- [Exercise data]
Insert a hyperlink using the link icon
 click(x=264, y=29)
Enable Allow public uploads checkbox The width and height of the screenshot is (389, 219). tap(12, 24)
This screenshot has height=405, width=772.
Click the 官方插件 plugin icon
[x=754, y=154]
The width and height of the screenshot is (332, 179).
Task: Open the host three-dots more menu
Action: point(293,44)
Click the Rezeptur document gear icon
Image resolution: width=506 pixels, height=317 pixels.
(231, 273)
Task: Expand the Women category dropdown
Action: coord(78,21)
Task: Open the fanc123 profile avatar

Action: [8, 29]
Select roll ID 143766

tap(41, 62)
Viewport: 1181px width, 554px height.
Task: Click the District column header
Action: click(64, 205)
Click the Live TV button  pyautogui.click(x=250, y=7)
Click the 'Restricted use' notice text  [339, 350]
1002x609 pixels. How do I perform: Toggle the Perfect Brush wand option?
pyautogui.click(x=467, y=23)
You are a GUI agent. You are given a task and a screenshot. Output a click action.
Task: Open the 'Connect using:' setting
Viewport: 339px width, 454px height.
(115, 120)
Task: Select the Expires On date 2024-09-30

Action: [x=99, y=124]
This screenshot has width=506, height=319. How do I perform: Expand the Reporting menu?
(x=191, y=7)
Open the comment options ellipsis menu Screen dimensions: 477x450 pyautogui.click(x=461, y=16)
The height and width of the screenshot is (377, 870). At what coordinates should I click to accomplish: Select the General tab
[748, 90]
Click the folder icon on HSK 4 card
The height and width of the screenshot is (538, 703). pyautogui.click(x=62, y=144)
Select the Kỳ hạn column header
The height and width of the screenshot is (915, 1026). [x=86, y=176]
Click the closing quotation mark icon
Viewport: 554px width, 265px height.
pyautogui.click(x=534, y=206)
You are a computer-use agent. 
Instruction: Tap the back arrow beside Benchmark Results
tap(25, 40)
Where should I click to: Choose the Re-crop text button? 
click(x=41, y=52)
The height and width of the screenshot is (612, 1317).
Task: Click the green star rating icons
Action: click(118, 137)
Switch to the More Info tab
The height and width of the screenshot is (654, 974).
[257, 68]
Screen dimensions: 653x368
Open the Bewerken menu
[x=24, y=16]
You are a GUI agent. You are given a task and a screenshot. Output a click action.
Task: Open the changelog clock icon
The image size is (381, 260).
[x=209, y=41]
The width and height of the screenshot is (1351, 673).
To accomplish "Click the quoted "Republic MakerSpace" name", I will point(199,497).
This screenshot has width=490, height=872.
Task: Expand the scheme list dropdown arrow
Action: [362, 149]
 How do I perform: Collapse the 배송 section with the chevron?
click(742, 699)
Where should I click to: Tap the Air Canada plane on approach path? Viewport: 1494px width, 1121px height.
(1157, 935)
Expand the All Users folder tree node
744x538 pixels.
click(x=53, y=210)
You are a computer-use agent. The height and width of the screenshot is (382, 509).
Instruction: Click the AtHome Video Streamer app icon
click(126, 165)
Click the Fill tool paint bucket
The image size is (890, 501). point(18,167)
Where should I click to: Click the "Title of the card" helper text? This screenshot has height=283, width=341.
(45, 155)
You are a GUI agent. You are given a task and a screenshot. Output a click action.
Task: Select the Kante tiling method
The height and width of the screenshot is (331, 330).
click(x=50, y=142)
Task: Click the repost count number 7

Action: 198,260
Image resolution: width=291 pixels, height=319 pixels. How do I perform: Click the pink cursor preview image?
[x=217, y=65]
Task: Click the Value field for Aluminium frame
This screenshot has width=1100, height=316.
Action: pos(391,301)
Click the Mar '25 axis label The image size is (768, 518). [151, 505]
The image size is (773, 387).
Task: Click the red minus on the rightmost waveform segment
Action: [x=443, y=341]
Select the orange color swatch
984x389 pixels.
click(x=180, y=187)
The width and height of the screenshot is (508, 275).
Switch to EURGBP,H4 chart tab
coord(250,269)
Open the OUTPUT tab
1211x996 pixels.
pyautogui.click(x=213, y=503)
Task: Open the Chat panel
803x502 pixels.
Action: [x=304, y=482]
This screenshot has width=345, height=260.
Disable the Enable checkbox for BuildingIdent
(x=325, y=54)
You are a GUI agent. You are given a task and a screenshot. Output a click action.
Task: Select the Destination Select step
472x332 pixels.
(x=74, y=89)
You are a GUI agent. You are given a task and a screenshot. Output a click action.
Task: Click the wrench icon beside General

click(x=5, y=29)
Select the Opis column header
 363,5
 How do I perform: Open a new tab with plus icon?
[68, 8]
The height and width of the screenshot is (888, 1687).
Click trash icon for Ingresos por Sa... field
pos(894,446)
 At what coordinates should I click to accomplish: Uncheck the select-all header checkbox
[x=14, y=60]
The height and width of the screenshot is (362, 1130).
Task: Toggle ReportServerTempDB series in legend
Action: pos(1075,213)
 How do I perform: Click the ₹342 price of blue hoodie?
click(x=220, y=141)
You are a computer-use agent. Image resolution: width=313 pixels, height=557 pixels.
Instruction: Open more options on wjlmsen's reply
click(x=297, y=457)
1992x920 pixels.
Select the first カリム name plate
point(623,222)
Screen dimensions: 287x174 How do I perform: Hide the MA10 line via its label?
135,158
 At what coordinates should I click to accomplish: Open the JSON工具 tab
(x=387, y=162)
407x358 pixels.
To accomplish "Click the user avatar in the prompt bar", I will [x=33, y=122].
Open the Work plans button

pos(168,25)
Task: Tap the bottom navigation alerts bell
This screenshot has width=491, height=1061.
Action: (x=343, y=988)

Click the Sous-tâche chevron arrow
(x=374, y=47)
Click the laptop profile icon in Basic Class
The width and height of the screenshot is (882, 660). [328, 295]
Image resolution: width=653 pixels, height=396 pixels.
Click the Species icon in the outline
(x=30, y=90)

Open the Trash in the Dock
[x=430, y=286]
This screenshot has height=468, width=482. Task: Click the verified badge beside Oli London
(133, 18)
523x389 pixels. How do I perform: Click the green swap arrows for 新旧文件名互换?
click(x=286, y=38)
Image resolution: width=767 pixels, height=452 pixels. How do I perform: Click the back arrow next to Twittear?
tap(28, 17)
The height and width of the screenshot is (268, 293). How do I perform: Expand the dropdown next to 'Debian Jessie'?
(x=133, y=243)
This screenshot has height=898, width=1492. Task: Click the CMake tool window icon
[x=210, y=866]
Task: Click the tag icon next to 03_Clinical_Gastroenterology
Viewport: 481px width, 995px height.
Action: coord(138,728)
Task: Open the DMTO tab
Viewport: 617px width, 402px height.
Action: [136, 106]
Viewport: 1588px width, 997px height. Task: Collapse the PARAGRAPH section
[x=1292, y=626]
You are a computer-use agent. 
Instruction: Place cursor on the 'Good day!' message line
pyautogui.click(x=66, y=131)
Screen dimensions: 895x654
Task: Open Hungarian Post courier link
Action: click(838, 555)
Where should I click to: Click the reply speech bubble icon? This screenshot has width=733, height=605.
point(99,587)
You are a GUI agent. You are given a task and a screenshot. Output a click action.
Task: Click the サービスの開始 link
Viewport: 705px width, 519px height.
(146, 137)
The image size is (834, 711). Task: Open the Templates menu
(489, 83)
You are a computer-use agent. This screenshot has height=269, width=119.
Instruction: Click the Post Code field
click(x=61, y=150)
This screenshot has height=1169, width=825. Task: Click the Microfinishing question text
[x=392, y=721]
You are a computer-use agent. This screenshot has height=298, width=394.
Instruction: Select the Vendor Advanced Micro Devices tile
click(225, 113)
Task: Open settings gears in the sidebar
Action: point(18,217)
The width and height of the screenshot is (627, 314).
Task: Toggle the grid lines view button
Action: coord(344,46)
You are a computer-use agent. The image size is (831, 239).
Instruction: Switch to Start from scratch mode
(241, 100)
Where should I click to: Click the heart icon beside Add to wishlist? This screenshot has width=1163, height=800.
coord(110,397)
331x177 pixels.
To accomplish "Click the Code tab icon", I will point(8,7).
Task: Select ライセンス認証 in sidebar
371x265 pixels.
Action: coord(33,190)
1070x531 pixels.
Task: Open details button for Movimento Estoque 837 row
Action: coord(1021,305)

- [What you will do]
Please give an exact copy of the lines above, beginning with the line containing "Task: Select the Expires On date 2024-09-30" and running through the line containing "Open the comment", and of no other lines.

- [Answer to this exercise]
Task: Select the Expires On date 2024-09-30

Action: [x=99, y=124]
This screenshot has width=506, height=319. How do I perform: Expand the Reporting menu?
(x=191, y=7)
Open the comment options ellipsis menu Screen dimensions: 477x450 pyautogui.click(x=461, y=16)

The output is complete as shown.